Exercise aim:
Edit the passage on teaching students to notice patterns between "Are we teaching for" and "stays the same?", inclusive, changing "collaboratively" to "jointly".

Selected passage:

Many students would struggle much less in school if, before we presented new material for them to learn, we took the time to help them acquire background knowledge and skills that will help them learn. (Jackson, 18 pag.)

We want every learner in our care to be able to say

I can look for and express regularity in repeated reasoning.
(CCSS.MATH.PRACTICE.MP8)

SMP8

But…what if I can’t? What if I have no idea what to look for, notice, take note of, or attempt to generalize?

Investing time in teaching students how to learn is never wasted; in doing so, you deepen their understanding of the upcoming content and better equip them for future success. (Jackson, 19 pag.)

Are we teaching for a solution, or are we teaching strategy to express patterns? What if we facilitate experiences where both are considered essential to learn?

We want more students to experience the burst of energy that comes from asking questions that lead to making new connections, feel a greater sense of urgency to seek answers to questions on their own, and reap the satisfaction of actually understanding more deeply the subject matter as a result of the questions they asked.  (Rothstein and Santana, 151 pag.)

What if we collaboratively plan questions that guide learners to think, notice, and question for themselves?

What do you notice? What changes? What stays the same?

Indeed, sharing high-quality questions may be the most significant thing we can do to improve the quality of student learning. (Wiliam, 104 pag.)

How might we design for, expect, and offer feedback on procedural fluency and conceptual understanding?

Level 4
I can attend to precision as I construct a viable argument to express regularity in repeated reasoning.

Supplied information:
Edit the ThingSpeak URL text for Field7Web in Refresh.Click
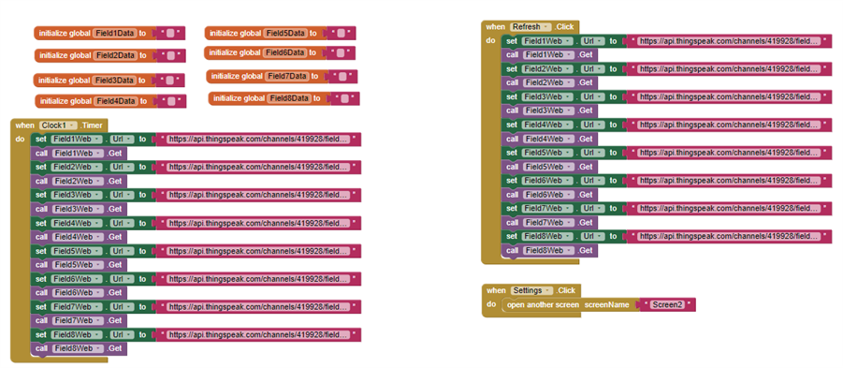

Correct response:
Are we teaching for a solution, or are we teaching strategy to express patterns? What if we facilitate experiences where both are considered essential to learn?

We want more students to experience the burst of energy that comes from asking questions that lead to making new connections, feel a greater sense of urgency to seek answers to questions on their own, and reap the satisfaction of actually understanding more deeply the subject matter as a result of the questions they asked.  (Rothstein and Santana, 151 pag.)

What if we jointly plan questions that guide learners to think, notice, and question for themselves?

What do you notice? What changes? What stays the same?